--- TASK TO COMPLETE ---
Only the lines from the one bearing "Open the settings gear next to Asset Store" through the end of the entries should be output, exactly as they stand, and pictures should be skipped.

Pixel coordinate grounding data
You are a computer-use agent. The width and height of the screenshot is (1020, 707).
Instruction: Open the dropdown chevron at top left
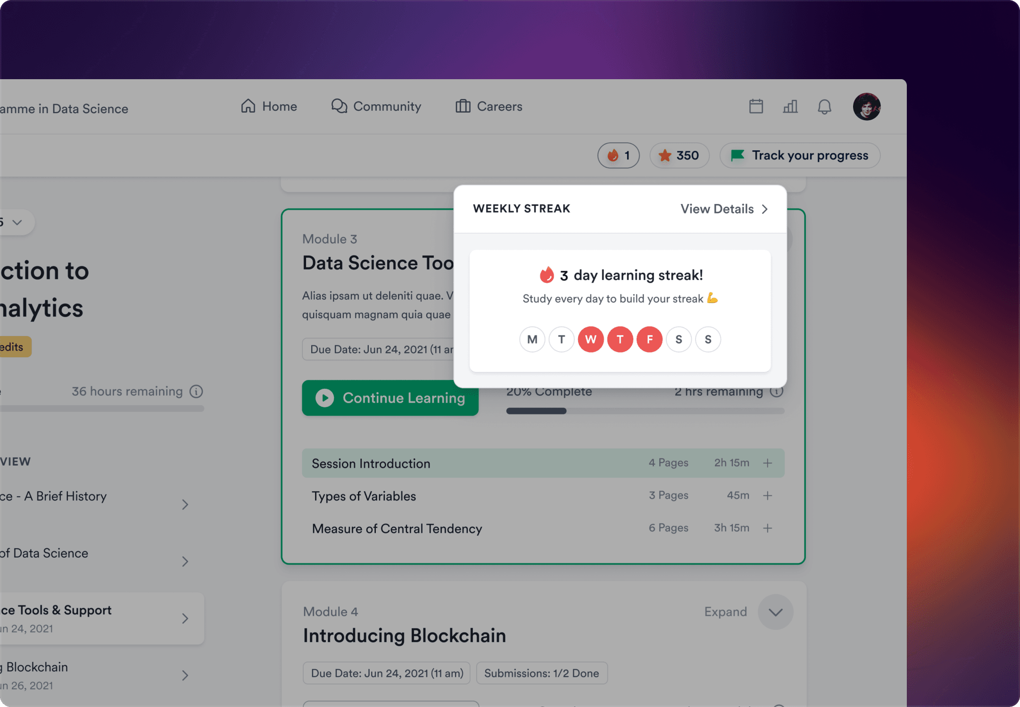[17, 222]
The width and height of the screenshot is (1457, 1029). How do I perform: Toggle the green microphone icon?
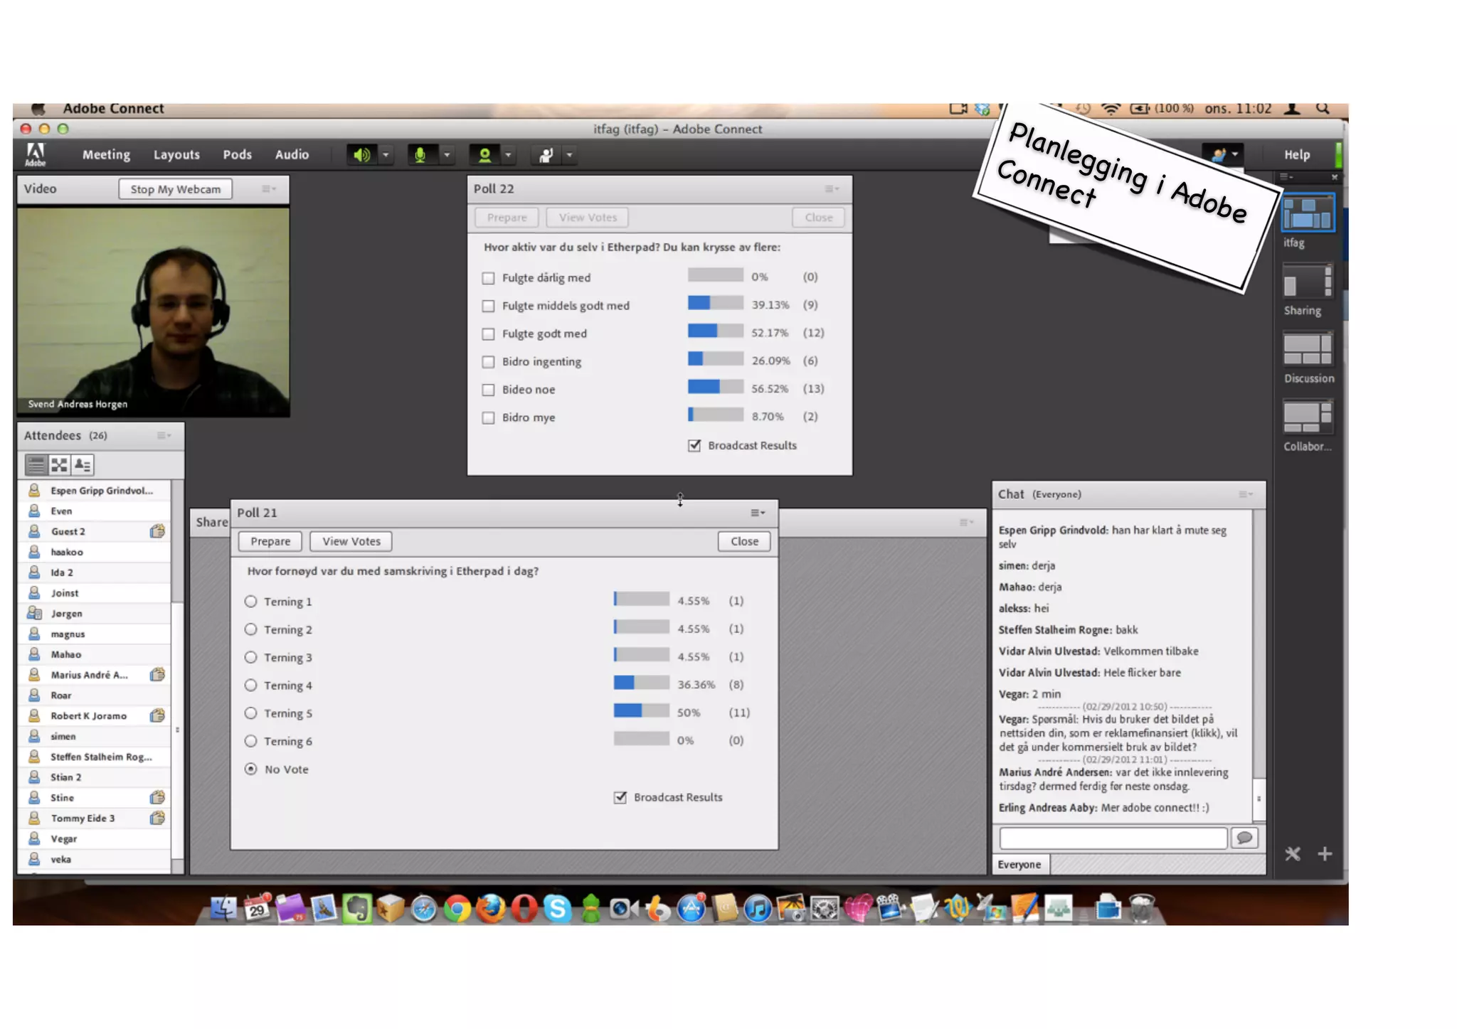click(x=420, y=154)
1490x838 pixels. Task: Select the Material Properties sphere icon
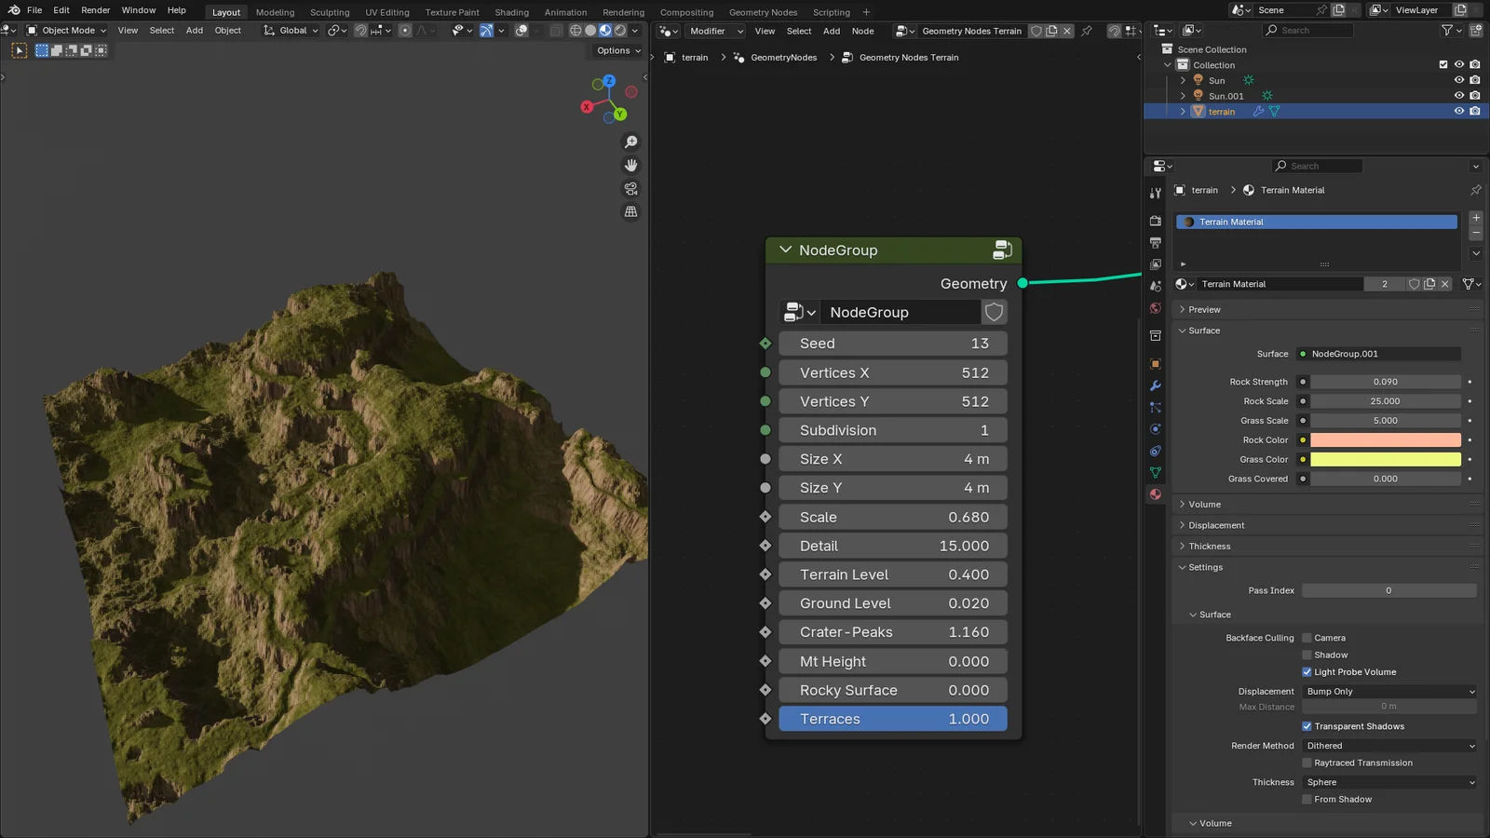pos(1155,493)
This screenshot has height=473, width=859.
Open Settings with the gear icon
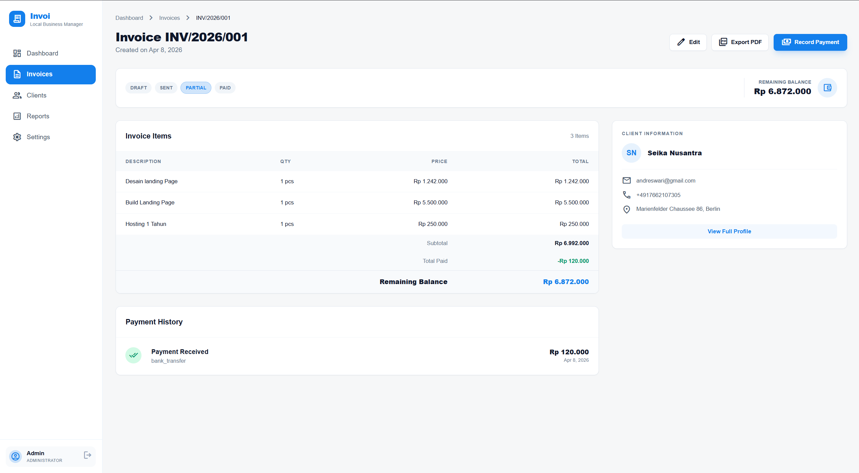(x=17, y=137)
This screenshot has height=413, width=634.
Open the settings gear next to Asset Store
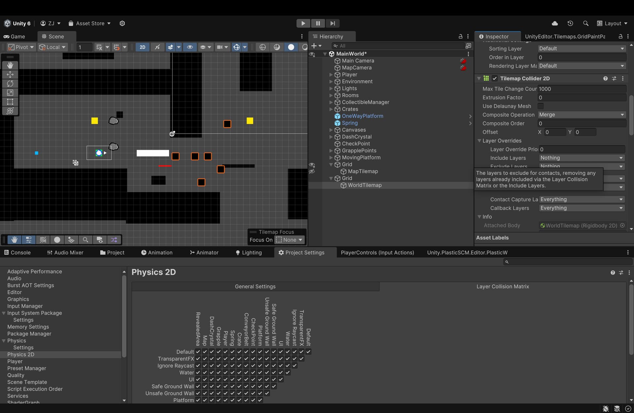(122, 23)
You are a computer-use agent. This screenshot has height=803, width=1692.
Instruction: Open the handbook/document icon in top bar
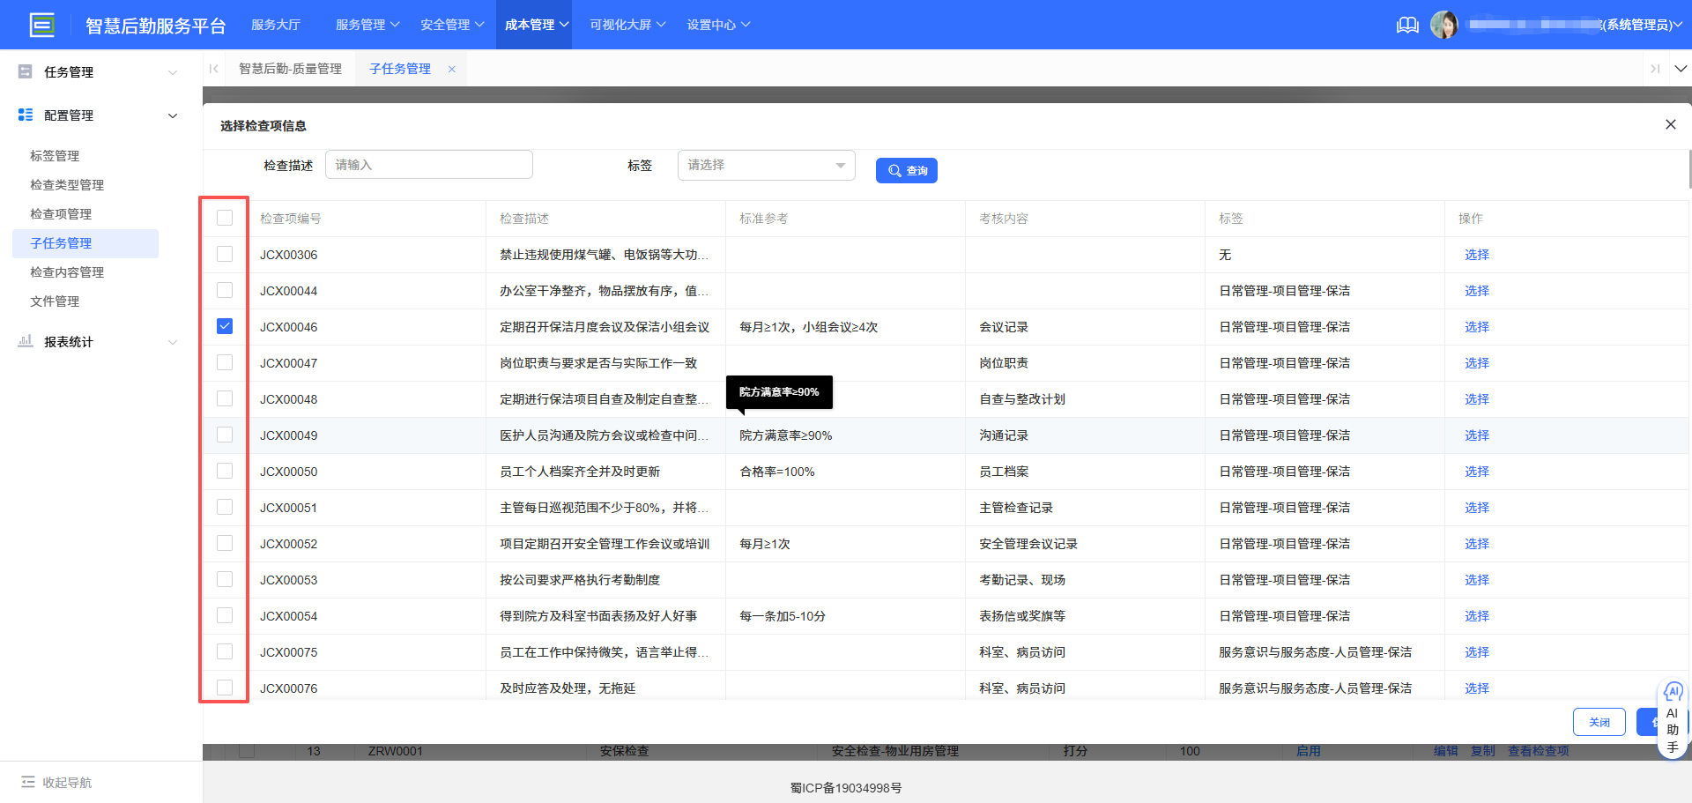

--- RESULT OF THIS TASK ---
Open the settings gear next to Asset Store
(122, 23)
You are a computer-use agent. This screenshot has height=803, width=1692.
Instruction: Open the handbook/document icon in top bar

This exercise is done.